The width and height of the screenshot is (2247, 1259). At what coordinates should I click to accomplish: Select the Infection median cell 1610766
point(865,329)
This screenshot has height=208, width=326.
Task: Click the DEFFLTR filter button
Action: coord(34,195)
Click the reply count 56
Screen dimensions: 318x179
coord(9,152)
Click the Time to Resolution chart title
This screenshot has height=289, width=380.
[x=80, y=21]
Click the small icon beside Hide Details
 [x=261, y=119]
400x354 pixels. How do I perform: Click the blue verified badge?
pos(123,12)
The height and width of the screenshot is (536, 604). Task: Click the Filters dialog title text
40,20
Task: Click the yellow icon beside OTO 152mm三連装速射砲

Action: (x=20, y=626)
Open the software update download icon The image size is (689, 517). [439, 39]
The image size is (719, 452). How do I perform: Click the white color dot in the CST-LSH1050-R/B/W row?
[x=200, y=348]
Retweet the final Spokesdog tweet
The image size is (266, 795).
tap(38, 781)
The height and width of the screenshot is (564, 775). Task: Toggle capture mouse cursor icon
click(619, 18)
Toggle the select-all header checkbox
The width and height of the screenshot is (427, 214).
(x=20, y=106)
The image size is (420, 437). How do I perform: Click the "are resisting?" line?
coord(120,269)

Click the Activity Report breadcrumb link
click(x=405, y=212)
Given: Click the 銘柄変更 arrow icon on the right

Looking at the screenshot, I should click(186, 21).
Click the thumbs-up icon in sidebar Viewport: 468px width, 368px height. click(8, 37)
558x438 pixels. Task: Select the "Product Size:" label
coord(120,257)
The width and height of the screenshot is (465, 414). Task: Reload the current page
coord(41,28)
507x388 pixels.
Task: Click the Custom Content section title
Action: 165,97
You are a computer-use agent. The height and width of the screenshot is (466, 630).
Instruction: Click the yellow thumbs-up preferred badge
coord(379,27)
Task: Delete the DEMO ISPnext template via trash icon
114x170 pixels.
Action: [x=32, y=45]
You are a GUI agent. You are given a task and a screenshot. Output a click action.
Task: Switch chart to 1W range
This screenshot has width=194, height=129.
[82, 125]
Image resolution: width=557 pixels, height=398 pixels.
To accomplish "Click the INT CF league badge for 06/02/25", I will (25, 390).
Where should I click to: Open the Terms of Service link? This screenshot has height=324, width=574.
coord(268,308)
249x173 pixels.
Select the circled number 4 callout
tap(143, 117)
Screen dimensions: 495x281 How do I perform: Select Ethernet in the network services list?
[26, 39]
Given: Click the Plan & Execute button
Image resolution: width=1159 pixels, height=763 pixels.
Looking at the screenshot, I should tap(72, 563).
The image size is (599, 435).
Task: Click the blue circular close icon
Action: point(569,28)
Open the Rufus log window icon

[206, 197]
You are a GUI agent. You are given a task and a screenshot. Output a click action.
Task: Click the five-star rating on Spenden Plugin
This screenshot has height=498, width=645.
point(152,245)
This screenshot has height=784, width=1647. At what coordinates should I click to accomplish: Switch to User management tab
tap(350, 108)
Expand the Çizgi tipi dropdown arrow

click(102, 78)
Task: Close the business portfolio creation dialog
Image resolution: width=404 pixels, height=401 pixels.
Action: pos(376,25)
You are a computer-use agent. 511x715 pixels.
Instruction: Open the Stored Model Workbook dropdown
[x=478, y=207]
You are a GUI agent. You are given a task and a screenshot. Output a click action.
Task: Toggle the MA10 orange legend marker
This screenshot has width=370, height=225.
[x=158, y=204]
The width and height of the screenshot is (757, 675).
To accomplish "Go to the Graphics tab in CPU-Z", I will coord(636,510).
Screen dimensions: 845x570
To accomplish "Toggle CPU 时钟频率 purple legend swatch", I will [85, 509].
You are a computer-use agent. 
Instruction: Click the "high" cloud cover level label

■ **Assignment**:
Without omission, retype the full listing shown above.

■ **Expected output**:
The width and height of the screenshot is (2247, 1259). At what coordinates should I click to accomplish: Select the Infection median cell 1610766
point(865,329)
This screenshot has height=208, width=326.
Task: Click the DEFFLTR filter button
Action: coord(34,195)
Click the reply count 56
Screen dimensions: 318x179
coord(9,152)
Click the Time to Resolution chart title
This screenshot has height=289, width=380.
[x=80, y=21]
Click the small icon beside Hide Details
 [x=261, y=119]
400x354 pixels. How do I perform: Click the blue verified badge?
pos(123,12)
The height and width of the screenshot is (536, 604). Task: Click the Filters dialog title text
40,20
Task: Click the yellow icon beside OTO 152mm三連装速射砲

Action: (x=20, y=626)
Open the software update download icon The image size is (689, 517). [439, 39]
The image size is (719, 452). How do I perform: Click the white color dot in the CST-LSH1050-R/B/W row?
[x=200, y=348]
Retweet the final Spokesdog tweet
The image size is (266, 795).
tap(38, 781)
The height and width of the screenshot is (564, 775). Task: Toggle capture mouse cursor icon
click(619, 18)
Toggle the select-all header checkbox
The width and height of the screenshot is (427, 214).
(x=20, y=106)
The image size is (420, 437). How do I perform: Click the "are resisting?" line?
coord(120,269)

Click the Activity Report breadcrumb link
click(x=405, y=212)
Given: Click the 銘柄変更 arrow icon on the right

Looking at the screenshot, I should click(186, 21).
Click the thumbs-up icon in sidebar Viewport: 468px width, 368px height. click(8, 37)
558x438 pixels. Task: Select the "Product Size:" label
coord(120,257)
The width and height of the screenshot is (465, 414). Task: Reload the current page
coord(41,28)
507x388 pixels.
Task: Click the Custom Content section title
Action: 165,97
You are a computer-use agent. The height and width of the screenshot is (466, 630).
Instruction: Click the yellow thumbs-up preferred badge
coord(379,27)
Task: Delete the DEMO ISPnext template via trash icon
114x170 pixels.
Action: [x=32, y=45]
You are a GUI agent. You are given a task and a screenshot. Output a click action.
Task: Switch chart to 1W range
This screenshot has width=194, height=129.
[82, 125]
Image resolution: width=557 pixels, height=398 pixels.
To accomplish "Click the INT CF league badge for 06/02/25", I will (25, 390).
Where should I click to: Open the Terms of Service link? This screenshot has height=324, width=574.
coord(268,308)
249x173 pixels.
Select the circled number 4 callout
tap(143, 117)
Screen dimensions: 495x281 How do I perform: Select Ethernet in the network services list?
[26, 39]
Given: Click the Plan & Execute button
Image resolution: width=1159 pixels, height=763 pixels.
Looking at the screenshot, I should tap(72, 563).
The image size is (599, 435).
Task: Click the blue circular close icon
Action: point(569,28)
Open the Rufus log window icon

[206, 197]
You are a GUI agent. You are given a task and a screenshot. Output a click action.
Task: Click the five-star rating on Spenden Plugin
This screenshot has height=498, width=645.
point(152,245)
This screenshot has height=784, width=1647. At what coordinates should I click to accomplish: Switch to User management tab
tap(350, 108)
Expand the Çizgi tipi dropdown arrow

click(102, 78)
Task: Close the business portfolio creation dialog
Image resolution: width=404 pixels, height=401 pixels.
Action: pos(376,25)
You are a computer-use agent. 511x715 pixels.
Instruction: Open the Stored Model Workbook dropdown
[x=478, y=207]
You are a GUI agent. You are given a task and a screenshot. Output a click action.
Task: Toggle the MA10 orange legend marker
This screenshot has width=370, height=225.
[x=158, y=204]
The width and height of the screenshot is (757, 675).
To accomplish "Go to the Graphics tab in CPU-Z", I will coord(636,510).
Screen dimensions: 845x570
To accomplish "Toggle CPU 时钟频率 purple legend swatch", I will [85, 509].
You are a computer-use agent. 
Instruction: Click the "high" cloud cover level label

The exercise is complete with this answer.